# [PROVIDED INFORMATION]
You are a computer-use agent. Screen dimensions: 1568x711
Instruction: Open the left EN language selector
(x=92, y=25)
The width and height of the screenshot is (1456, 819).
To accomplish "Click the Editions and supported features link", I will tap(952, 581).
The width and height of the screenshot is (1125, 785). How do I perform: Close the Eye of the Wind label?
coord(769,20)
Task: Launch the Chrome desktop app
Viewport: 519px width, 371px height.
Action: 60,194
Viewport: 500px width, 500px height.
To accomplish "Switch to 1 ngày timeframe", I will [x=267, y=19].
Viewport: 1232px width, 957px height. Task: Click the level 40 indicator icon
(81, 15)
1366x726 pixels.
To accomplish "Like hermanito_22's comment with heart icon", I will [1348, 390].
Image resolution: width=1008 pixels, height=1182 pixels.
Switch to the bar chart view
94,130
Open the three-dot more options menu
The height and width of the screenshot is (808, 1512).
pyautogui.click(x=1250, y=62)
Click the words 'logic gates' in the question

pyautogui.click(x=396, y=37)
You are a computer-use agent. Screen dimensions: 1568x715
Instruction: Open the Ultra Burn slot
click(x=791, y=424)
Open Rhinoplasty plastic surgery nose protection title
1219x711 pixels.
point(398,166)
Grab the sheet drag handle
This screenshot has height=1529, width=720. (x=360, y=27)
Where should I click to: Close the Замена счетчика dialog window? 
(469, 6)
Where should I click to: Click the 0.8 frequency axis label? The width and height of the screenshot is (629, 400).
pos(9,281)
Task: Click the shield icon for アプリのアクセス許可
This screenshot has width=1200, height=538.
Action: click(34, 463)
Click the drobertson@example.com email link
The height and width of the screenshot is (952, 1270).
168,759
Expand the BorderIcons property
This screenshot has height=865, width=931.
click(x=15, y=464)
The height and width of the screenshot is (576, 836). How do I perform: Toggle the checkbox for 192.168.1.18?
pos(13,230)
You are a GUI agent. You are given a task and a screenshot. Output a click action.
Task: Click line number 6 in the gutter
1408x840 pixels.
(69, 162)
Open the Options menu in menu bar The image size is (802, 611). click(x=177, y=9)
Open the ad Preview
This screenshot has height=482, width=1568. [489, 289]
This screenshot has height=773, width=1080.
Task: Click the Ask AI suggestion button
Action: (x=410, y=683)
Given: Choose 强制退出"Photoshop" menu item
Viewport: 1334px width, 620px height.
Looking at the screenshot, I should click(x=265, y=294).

# [EXERCISE DESCRIPTION]
A verbatim output of all the data above is needed.

# [ANSWER BELOW]
You are a computer-use agent. Screen dimensions: 1568x711
Instruction: Open the left EN language selector
(x=92, y=25)
The width and height of the screenshot is (1456, 819).
To accomplish "Click the Editions and supported features link", I will tap(952, 581).
The width and height of the screenshot is (1125, 785). How do I perform: Close the Eye of the Wind label?
coord(769,20)
Task: Launch the Chrome desktop app
Viewport: 519px width, 371px height.
Action: 60,194
Viewport: 500px width, 500px height.
To accomplish "Switch to 1 ngày timeframe", I will [x=267, y=19].
Viewport: 1232px width, 957px height. Task: Click the level 40 indicator icon
(81, 15)
1366x726 pixels.
To accomplish "Like hermanito_22's comment with heart icon", I will [1348, 390].
Image resolution: width=1008 pixels, height=1182 pixels.
Switch to the bar chart view
94,130
Open the three-dot more options menu
The height and width of the screenshot is (808, 1512).
pyautogui.click(x=1250, y=62)
Click the words 'logic gates' in the question

pyautogui.click(x=396, y=37)
You are a computer-use agent. Screen dimensions: 1568x715
Instruction: Open the Ultra Burn slot
click(x=791, y=424)
Open Rhinoplasty plastic surgery nose protection title
1219x711 pixels.
point(398,166)
Grab the sheet drag handle
This screenshot has height=1529, width=720. (x=360, y=27)
Where should I click to: Close the Замена счетчика dialog window? 
(469, 6)
Where should I click to: Click the 0.8 frequency axis label? The width and height of the screenshot is (629, 400).
pos(9,281)
Task: Click the shield icon for アプリのアクセス許可
This screenshot has width=1200, height=538.
Action: click(34, 463)
Click the drobertson@example.com email link
The height and width of the screenshot is (952, 1270).
168,759
Expand the BorderIcons property
This screenshot has height=865, width=931.
click(x=15, y=464)
The height and width of the screenshot is (576, 836). How do I perform: Toggle the checkbox for 192.168.1.18?
pos(13,230)
You are a GUI agent. You are given a task and a screenshot. Output a click action.
Task: Click line number 6 in the gutter
1408x840 pixels.
(69, 162)
Open the Options menu in menu bar The image size is (802, 611). click(x=177, y=9)
Open the ad Preview
This screenshot has height=482, width=1568. [489, 289]
This screenshot has height=773, width=1080.
Task: Click the Ask AI suggestion button
Action: (x=410, y=683)
Given: Choose 强制退出"Photoshop" menu item
Viewport: 1334px width, 620px height.
Looking at the screenshot, I should click(x=265, y=294).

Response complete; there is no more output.